Now, I’m not going to sit up here and act as though I liked everything about the career of Mrs. Mosby. I supported both Russell Neverdon and Ivan Bates in two consecutive political campaigns against her and lost. Frankly, as this last election came around, there was no way on God’s green earth that I was going to challenge her a third time, especially after all of the stuff she’s gone through. Fox tried to bully her and she fought back. While I didn’t agree with her a lot, I respect her.
As Fox 45 vociferously attacked her on every single broadcast while simultaneously endorsing Thiru Vignarajah, a perennial candidate who has run for two different citywide offices, and lost, and was interestingly twice caught in embarrassing sex scandals, including one during a campaign season that jeopardized the careers of Baltimore City Police officers.
Through all of the mess, Mosby showed me something I had not seen in her before. Don’t get me wrong, charging the officers was a huge step. She stepped right into history.
I thought, however, that it was not cool to have charged the Black cops, but that’s another story.
Most recently, I was impressed when Mosby stated with supreme conviction: “I am built for this!”
For me, that was like Reggie Jackson hitting the three home runs in Game 6 of the ’77 World Series.
Jackson could relate to what’s currently happening in Baltimore because he, like Mosby, has tasted the ugliness of the powers that be. Sheila Dixon has tasted it, too. Dan Henson felt the fire when he was Housing Commissioner. Robert Lee Clay definitely paid the supreme cost. Most any vocal Black with testicular fortitude is going to feel the brunt of Baltimore’s ugliest, most diabolical characters.
There has long been those who fear Black people who have a spine, like Dr. Barney Wilson, the first Black principal at Baltimore Polytechnic Institute. And so their fear creates, for instance, a police force psyche that hasn’t quite healed from the trauma experienced during the riots of ’68.
Policing on the streets for the past 8 years has been real Beverly Hills-like.
The question we all face right now is whether or not the cops will finally get off their knees.
Will real policing happen in Baltimore? Well, that’s a question we all ponder daily, especially in these streets that are taking lives, like the young man yesterday.
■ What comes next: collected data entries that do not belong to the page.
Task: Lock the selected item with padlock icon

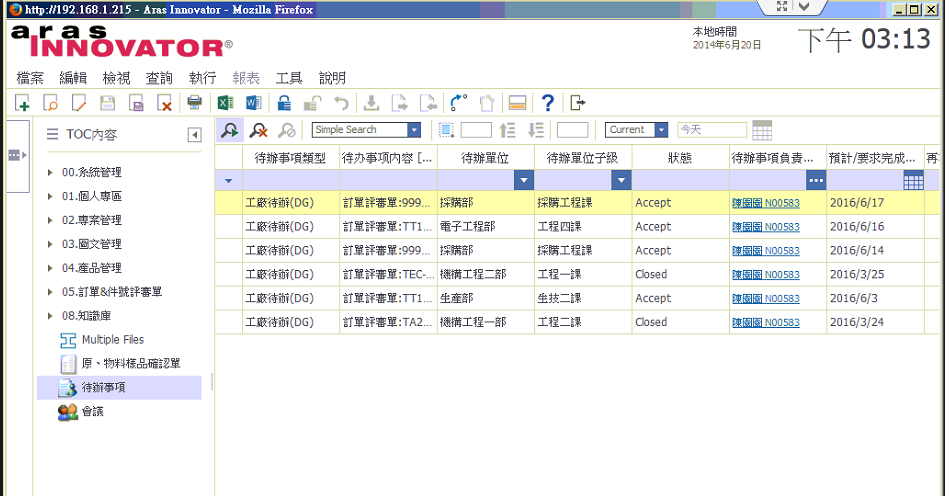Action: (284, 102)
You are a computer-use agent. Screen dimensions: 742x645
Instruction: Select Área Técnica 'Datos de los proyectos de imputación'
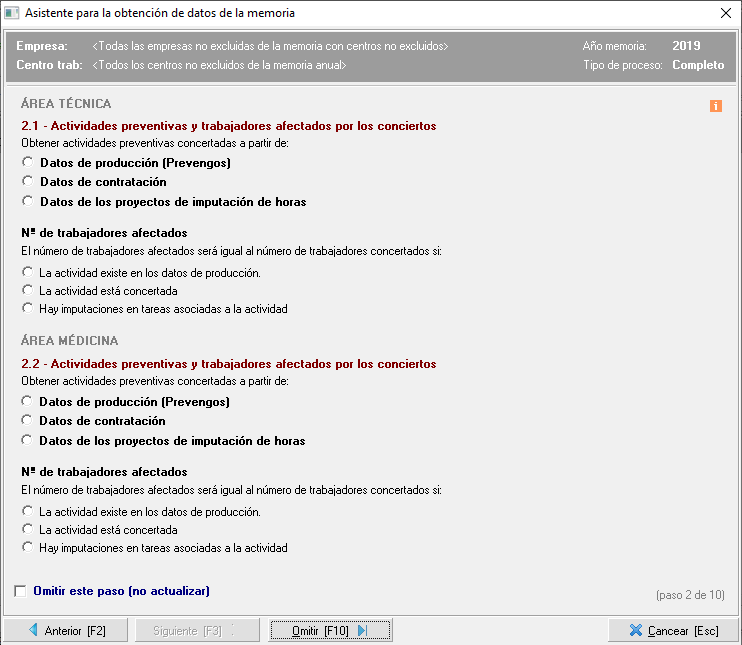[x=28, y=202]
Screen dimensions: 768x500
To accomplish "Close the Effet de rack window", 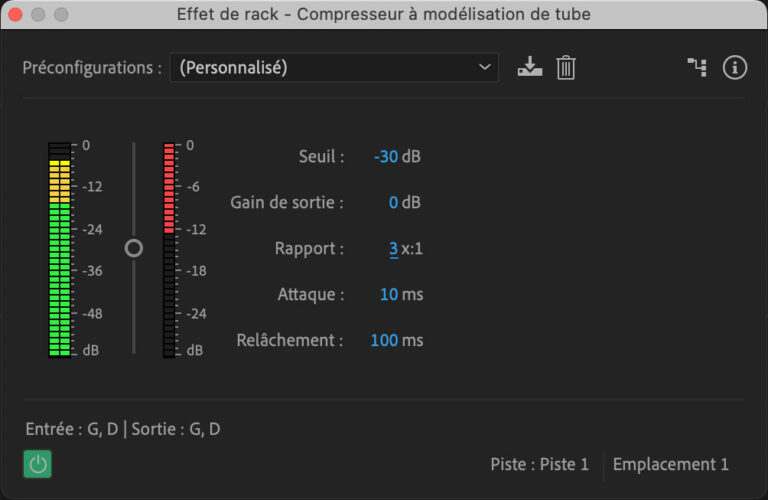I will [x=17, y=15].
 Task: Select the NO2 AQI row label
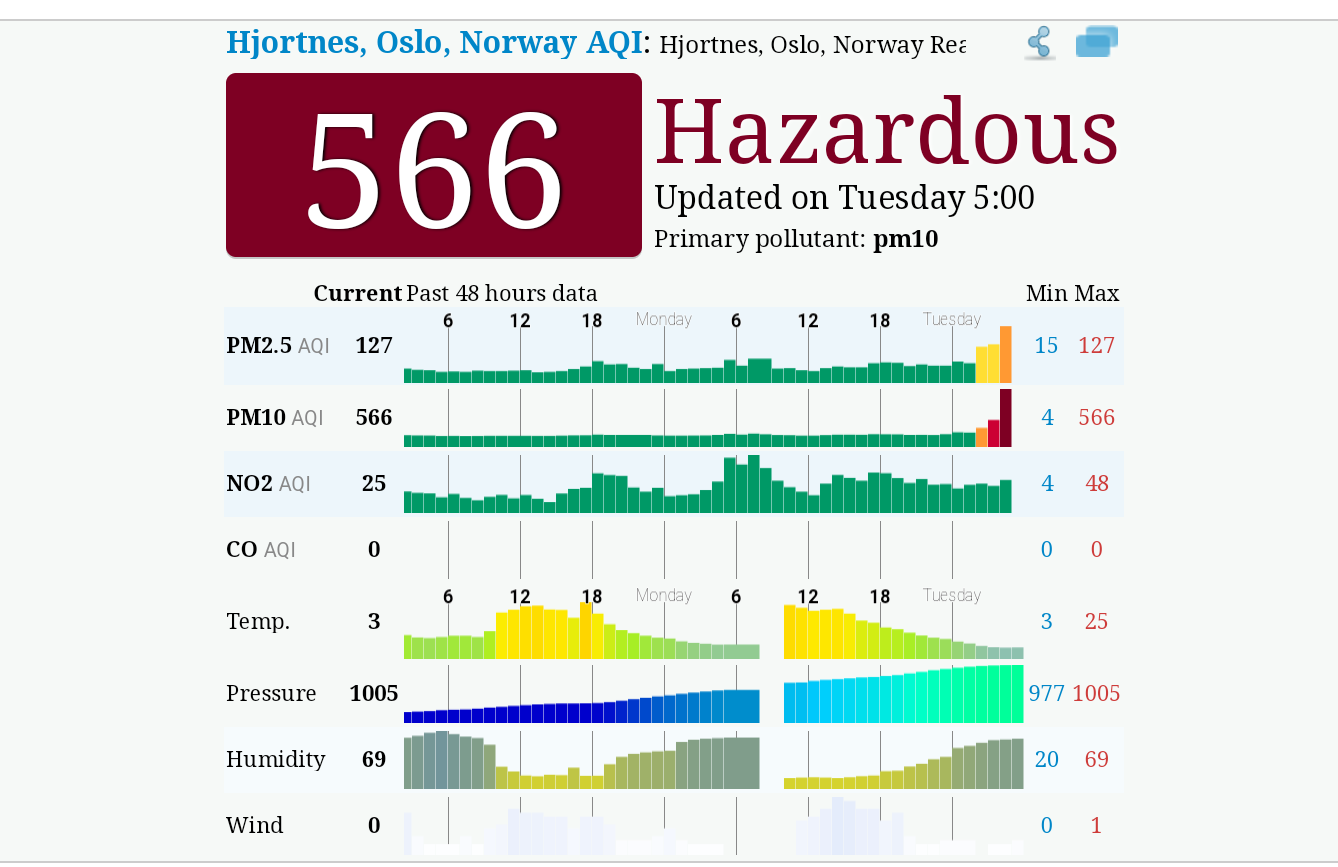tap(268, 484)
If Baltimore is going to get better, finger-pointing is not going to accomplish it. The only way this thing gets done is through excellent leadership. Wes Moore has this same but larger mountain now in front of him, as does incoming Attorney General Anthony Brown. If we are to get better, then the right people have to step up and make some very difficult choices because something has to change. Otherwise, this is all insanity: Doing the same thing and expecting a different result. For Mayor Brandon Scott, Gov. Moore, A.G. Brown, and our new cadre of Black politicians, I pray that they keep God first and foremost in their lives.
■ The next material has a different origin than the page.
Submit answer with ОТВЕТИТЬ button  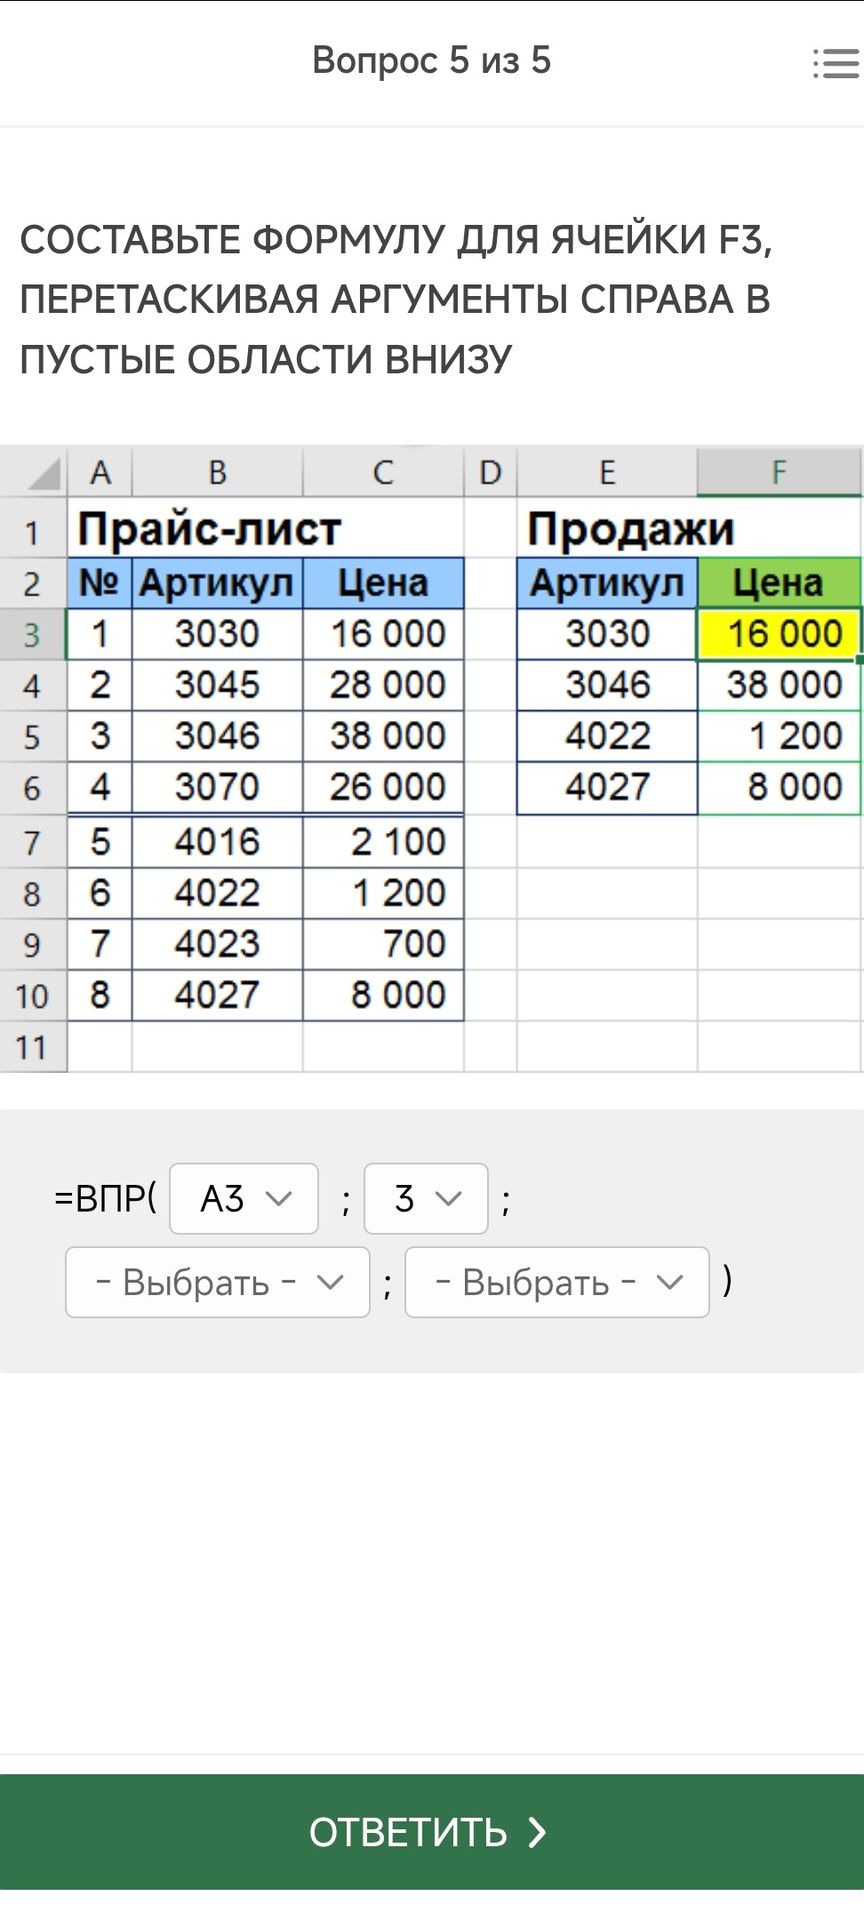click(x=432, y=1832)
As for the Consent Decree: intentional or not, it has shifted officers’ attention away from crime for 8 years to a “kinder, gentler” mode. Baltimore ain’t that kind of place. Kumbaya doesn’t work just like zero tolerance. The answer is in the middle. So, I want to believe former top cop Rick Hite, who is a ginormous Bates fan, that the much-needed change is here. I really want to, but I don’t know. It’s ‘wait and see’ if anything.
This is what I do know: All of the speeches, TV opps, social media postings, and visits to all of the halfway houses, homeless shelters, and drug rehab facilities in the world won’t change our condition if we are not all on board.
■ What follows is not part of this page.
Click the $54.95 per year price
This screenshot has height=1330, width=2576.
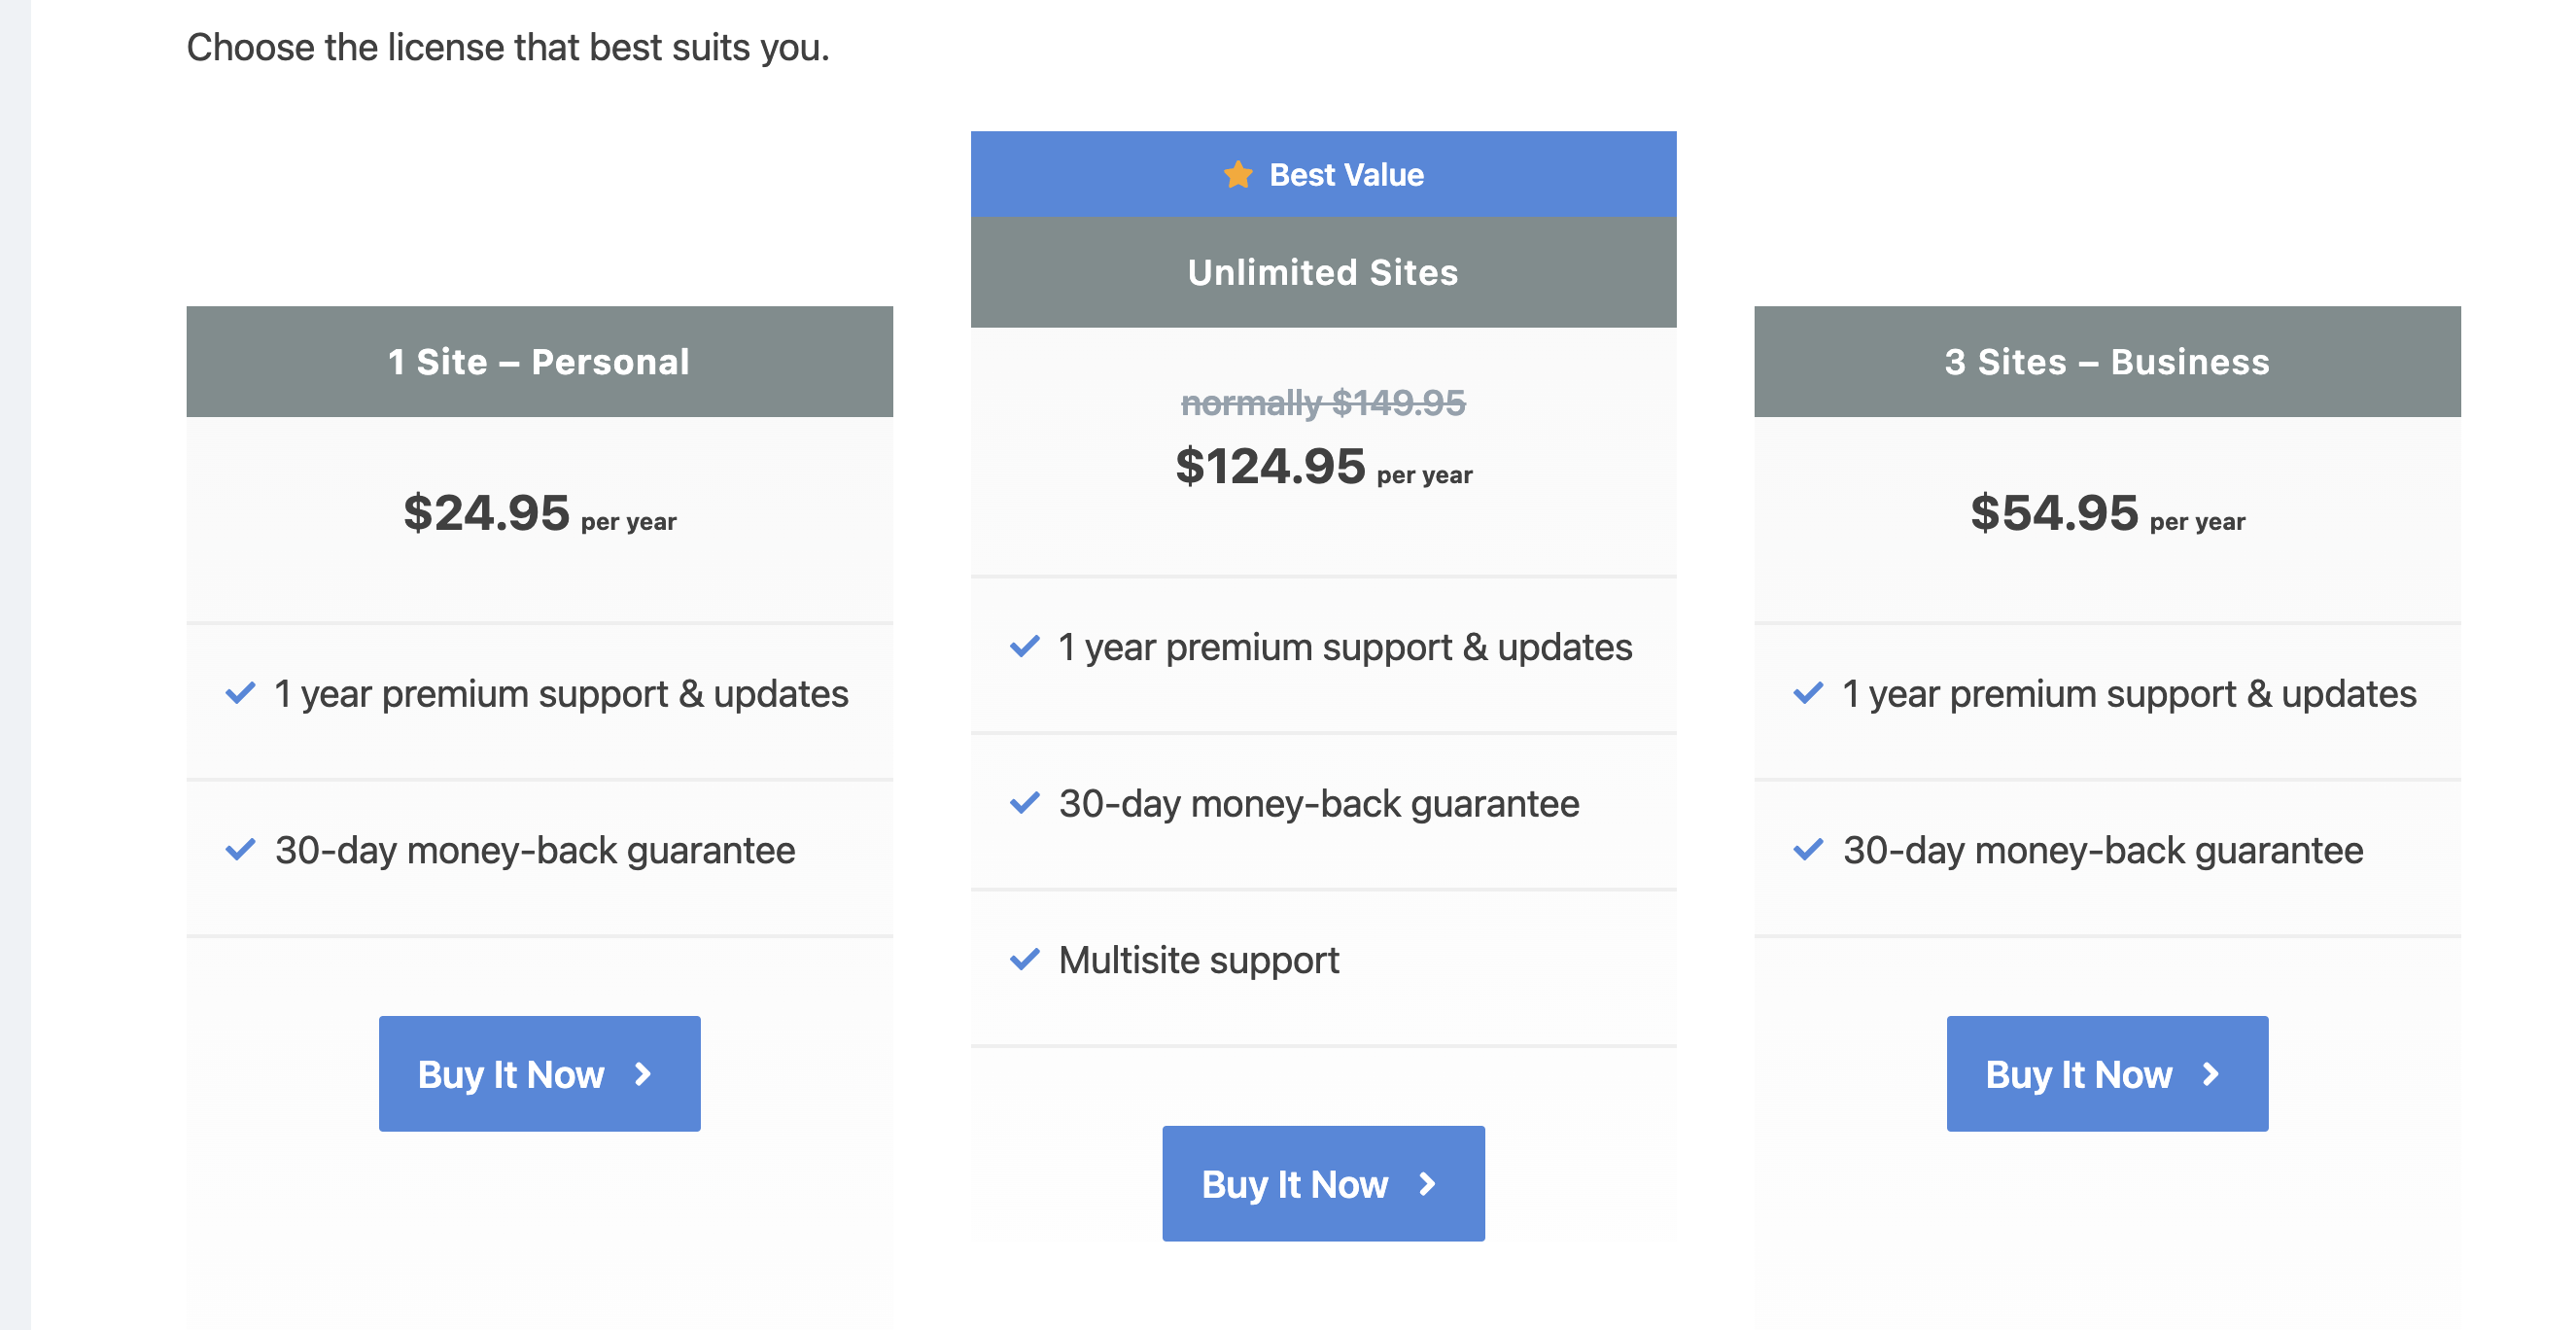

For me, there are deeper forces at work in Baltimore most of us will never fathom. I also think there is a direct correlation in this 9-to-1 Democratic city, as my homeboy, Keith, so perfectly noted, between “all of the failing schools, the drugs, political and police scandals, decaying recreation centers, welfare policies like ‘no man in the house’, and mass incarceration marked by 70% recidivism, and fatherlessness where institutional racism is the common denominator.” So is greed.